The students who camped for Palestine


Students have started their lifelong struggle to expose the brutality of the US military-industrial complex, writes Vijay Prashad [photo credit: Getty Images]

Normally, when students in the United States start protests towards the end of the Spring semester, administrators try to stall.

The presidents and deans know that in May the students start to think about their summer plans and then retreat back to their homes, often far from the campus.

Then, during the long summer, which comes to end only in the early weeks of September, the students are absorbed in internships and jobs, lives of love and lives of anxiety about the precarious world that awaits them.

The high officials of the colleges and universities know that once the students return to campus, the momentum that had built up in the Spring has dissipated and the students return to find a kind of political amnesia on the campus. That is the normal situation.

“It is the brutal nature of the Israeli bombardment – and nothing else, not influence from another country or ‘outside agitators’ – that has compelled the students”

The first known encampment in solidarity with the Palestinians in Gaza was built on the campus of Vanderbilt University in late March.

The students started their camp in solidarity with the twenty-seven student protestors who had occupied Kirkland Hall to demand that their university follow the principles of the Boycott, Divest, and Sanctions (BDS) movement regarding Israel.

Vanderbilt Divest Coalition gathered 600 signatures for their BDS demand, which should have allowed the Coalition to put their demand to the vote.

The US campus protests have inspired hundreds of university encampments around the world, from Mexico to Japan [photo credit: Getty Images]

The administration — which has raised Vanderbilt fees over the $100,000 a year threshold — not only discounted the student efforts, but encouraged the police to arrest local journalists.

On 4 May, the Coalition began to dismantle its encampment because — as they said in an Instagram post — “most students cannot stay on campus during the summer, and it will no longer be safe to continue.”

But then they wrote, as if knowing what the high officials would believe: “But to the Vanderbilt administrators monitoring this page, know that this is only the beginning.”

On 1 May, the Coalition joined the Nashville-based Palestine Hurra Coalition to march across the city. Their warning was clear: “We will not stop. We will not rest.”

These are not normal times.

It is unlikely that the students will go home demobilised and demoralised. They are fired up. Evidence of that was on display across the United States during otherwise sombre graduation ceremonies.

Students telegraphed their intent to make their views known, which is why several colleges shifted venues and ramped up security.

The University of Southern California cancelled the planned speech by the valedictorian of its graduating class – Asna Tabassum – for reasons of ‘safety’.

A group called We Are Tov pushed a post on Instagram that accused Tabassum of “antisemitism” for…being pro-Palestinian and against Israel’s genocidal war.

Tabassum was given standing ovations from the thousands of students at both the USC student award ceremony and when she walked across the stage to receive her degree at graduation. This is the mood of the students at this point as they get on their flights and buses toward their homes.

A lifelong struggle for Palestine

Images coming from Gaza rattled this entire generation of young people, particularly in the United States since its government seemed utterly complicit in the deaths and tone-deaf to the emerging mood of concern and anger.

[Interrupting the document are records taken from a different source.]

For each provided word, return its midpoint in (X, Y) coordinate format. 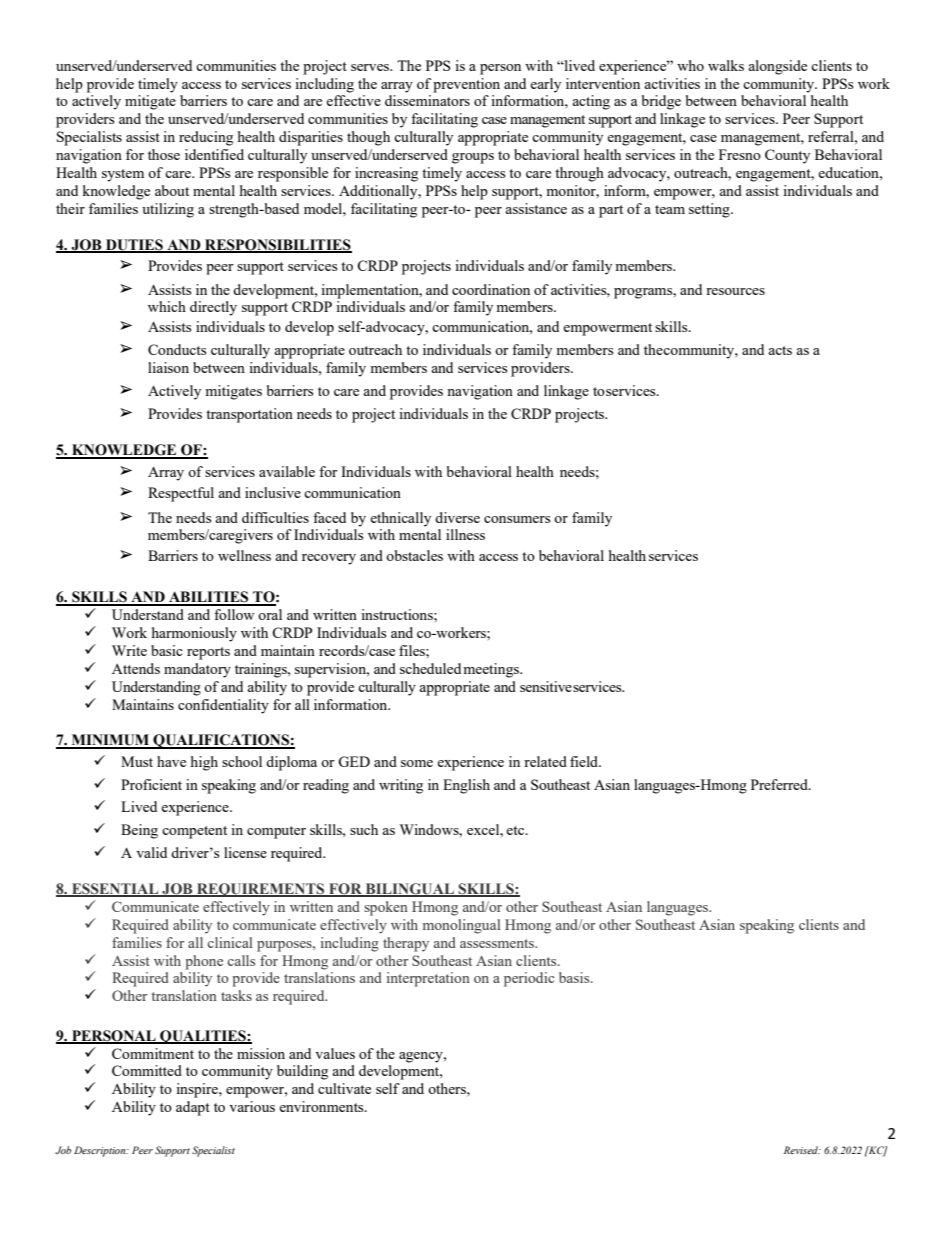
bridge (661, 102)
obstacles (414, 555)
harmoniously (194, 634)
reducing (206, 138)
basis (575, 977)
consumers (517, 519)
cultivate (344, 1088)
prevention (466, 85)
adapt (193, 1108)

There have been wars before, and there are other wars ongoing, but no war in recent times has been as brutal as this war, with Israel bombing entire neighbourhoods, wiping out entire families, and erasing entire parts of Gaza.

Deliberate destruction of hospitals and universities, filmed and uploaded by Israeli soldiers, outraged this young generation that posted clips on Instagram and TikTok — which the U.S. threatened to ban during the war, and about which U.S. Senator Mitt Romney and U.S. Secretary of State Anthony Blinken complained during a conversation in early May.

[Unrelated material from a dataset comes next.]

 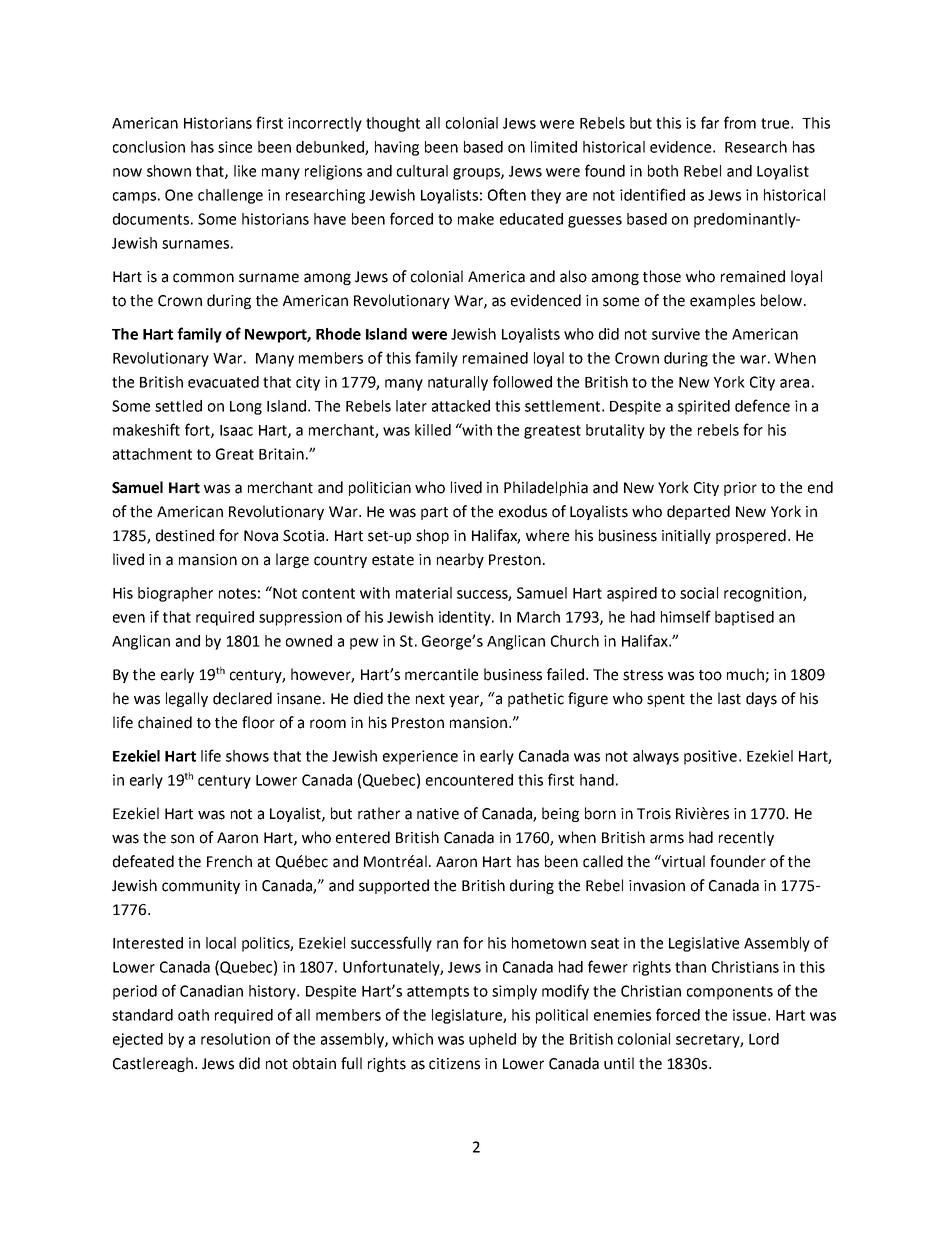 What do you see at coordinates (469, 780) in the screenshot?
I see `encountered` at bounding box center [469, 780].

It is the brutal nature of the Israeli bombardment — and nothing else, not influence from another country or ‘outside agitators’ — that has compelled the students.

Initially, the students across the United States — watching billions of dollars of weapons go from the United States to Israel — called upon their colleges to divest from the Israeli war economy.

This meant cutting investments into Israeli businesses, accepting donations from Israeli benefactors which would offer a laundry for their reputations, and ensuring that their science and technology laboratories not collaborate with Israeli weapons and surveillance firms.

When they began to look into the finances of their colleges, they found — despite the opaqueness of modern hedge funds and financial instruments — that their higher education institutions had invested heavily in some of the dirtier parts of the modern world: the arms industry and the fossil fuel industry.

These investments opened a door to the ugliness of the US war machine. That realisation propels this generation of the agitated to go beyond their immediate demand — for a ceasefire and for BDS — to a greater demand — for the unravelling of the dangerous and decadent choices made by the US ruling class.

For that reason, the semester of discontent will become a lifetime of struggle by these students for a more democratic United States, which would — of course — be good for the world.

Vijay Prashad is the director of Tricontinental: Institute for Social Research. He is the editor of Letters to Palestine (2014) and his most recent book is (with Noam Chomsky), On Cuba (2024).